Wszyscy konie biją, wszyscy konie biją,
Bim bam bom, bim bam bom..."

😁 Dobre!

corse, Gratulacje. :kwiatek: Śliczny maluszek i córeczka też.
maleństwo   I'll love you till the end of time...
27 kwietnia 2015 10:36
Oj, różnica 7+... Te świetne relacje to już często dopiero w wieku dorosłym... Moja mama ma siostrę młodszą o 10 lat i zaczęły mieć ze sobą wspólne tematy jak mama była już dobrze po 30-tce.
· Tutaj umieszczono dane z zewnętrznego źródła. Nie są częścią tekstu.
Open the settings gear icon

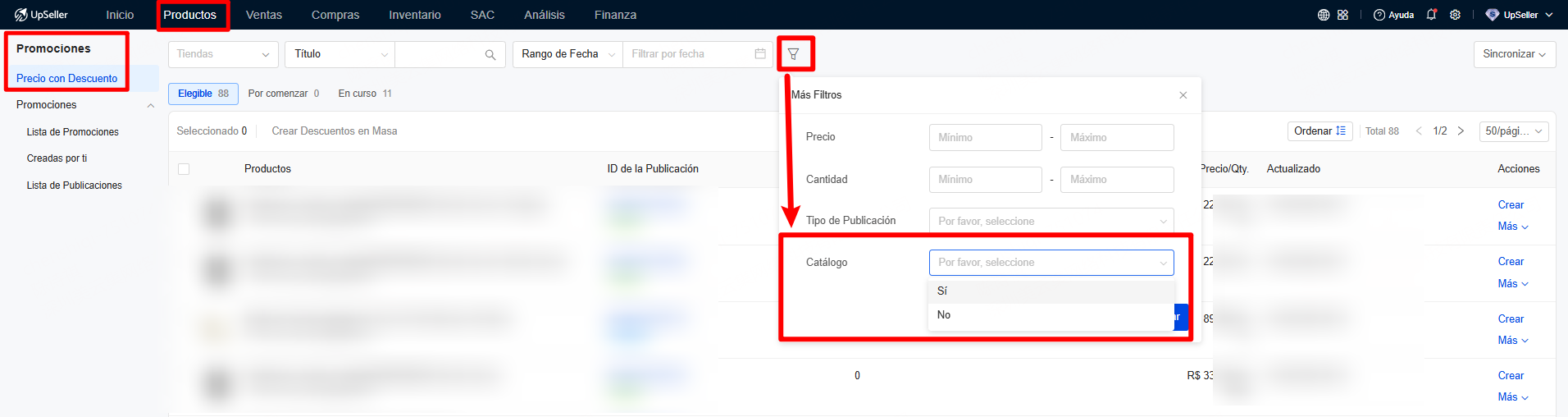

Tylko wtedy ciotka wyprowadziła się do Australii. Mam też dwie uczennice, siostry, w wieku 47 i 40. Teraz stanowią super team, ale mówią, że tak naprawdę to się zaczęło tak układać jak już obie były dorosłe, jak młodsza urodziła swoje dzieci, a wcześniej ta różnica zawsze była zaporowa. Mój mąż z siostrą 7 lat młodszą do dziś nie ma dobrego kontaktu, ale u nich dodatkowo dochodzi różnica charakterów.
Ja mam dwie starsze siostry, jedna o 6 lat a druga o 8. ( a między nimi jest rok i 9 mies)  Jak byłyśmy małe to ten kontakt był taki sobie, ale teraz...jest super. Nie dzielą nas lata a łączy doświadczenie, poczucie więzi. Nie wyobrażam sobie żeby miało ich nie być.
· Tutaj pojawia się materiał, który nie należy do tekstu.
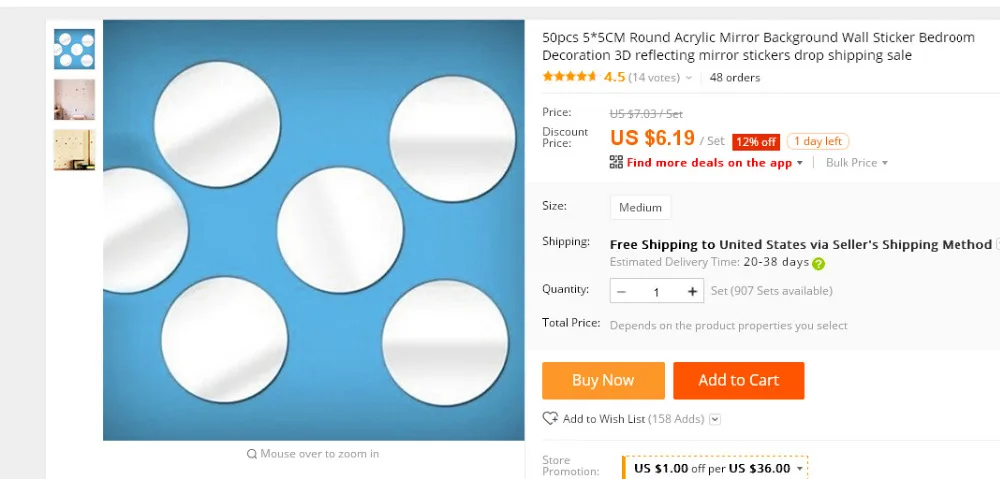The height and width of the screenshot is (479, 1000).
Task: Open Find more deals on the app
Action: click(x=709, y=163)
Dlatego tez chciałam mieć dwójkę dzieci. Choć było i nadal bywa ciężko nie załuję. Mam nadzieję ze uda mi się ich tak wychować aby byli zawsze dla siebie wsparciem/przyjaciółmi. Do tego dązę.
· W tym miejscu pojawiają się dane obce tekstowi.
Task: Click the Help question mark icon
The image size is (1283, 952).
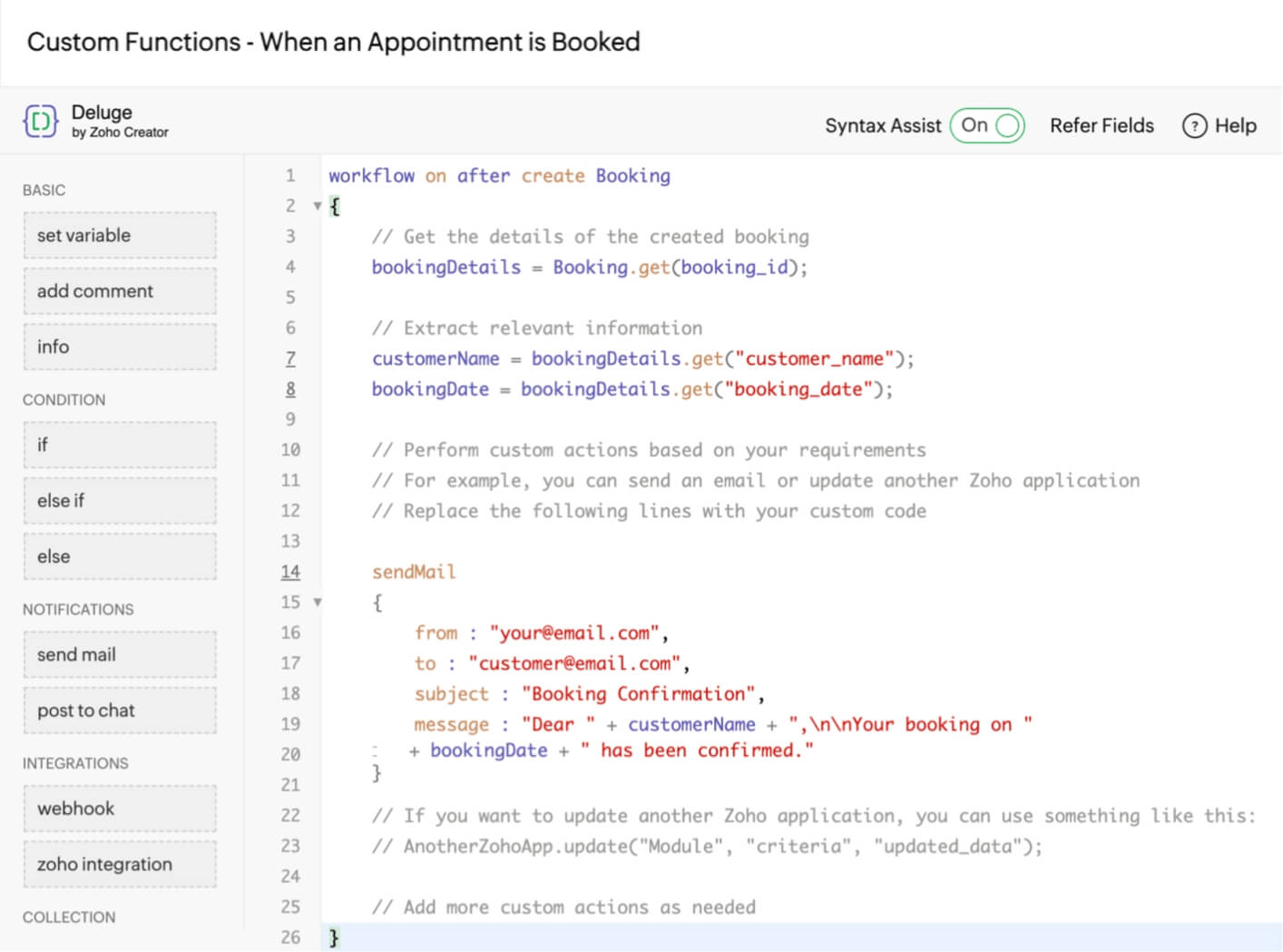Action: [1194, 126]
Dziewczyny miałyście problem ze smoczkiem? Mała ma 2 tygodnie , od kilku dni nie chce usypiać przy piersi. Smoczek bardzo by pomógł ,ale ona żadnego nie chce. Mi już ręce opadają. Próbowałam avent, nuk  jakieś bezfirmówki. Możecie coś polecić?
Cześć dziewczyny, po dobrych kilku latach podczytywania was (jakoś od czasów Karoli Liderowej jeszcze na starej volcie) dopisuję się do wątku. 🙂

Jeśli chodzi o rodzeństwo to ja jestem jedynaczką i do tej pory żałuję, że nie mam rodzeństwa. Sama celuję w dwójkę dzieci (mąż to nawet 3 by chciał) w odstępie około 2 lat bo mam sporo pozytywnych przykładów w otoczeniu takiej właśnie różnicy wieku. W zasadzie to znam przede wszystkim fajne przykłady na rodzeństwo dogadujące się nawet przy większej różnicy wieku (5, 7, 17 lat) więc o ile mnie logistyka i fizjologia nie pokona to stawiam na posiadanie więcej niż jednego dziecka. 😉
maleństwo   I'll love you till the end of time...
27 kwietnia 2015 12:40
Donia Aleksandra, niektóre dzieci nie chcą smoczka i już. Moja ssała w wieku 2i3 miesięcy, a potem sama odrzuciła.

Grafi, gratulacje! Bardzo szybko po ślubie chyba? (ślubny podczytuję sporadycznie). Na kiedy termin masz?
malenstwo no to  jak usypiałaś? tylko przy piersi?
maleństwo   I'll love you till the end of time...
27 kwietnia 2015 13:00
Tak. Tylko Kalinka nigdy nie miała z tym problemu. miała tylko ten krótki okres wzmożonej potrzeby ssania bez chęci na mleko i wtedy był smok. Niestety nie wiem, co Ci poradzić :/ (a usypia kołysana na rękach? Albo położona na klacie?), po prostu chciałam napisać, że zdarzają się egzemplarze bezsmoczkowe i może się okazać, że taki masz i żadnego nie zechce.
Donia Aleksandra, Ale dlaczego chcesz, żeby ona chciała smoczek? Nie do końca rozumiem na czym polega problem. 🙂
maleństwo   I'll love you till the end of time...
27 kwietnia 2015 13:20
Pewnie dlatego, żeby mała szybciej i łatwiej zasypiała. Może trzeba innej metody poszukać.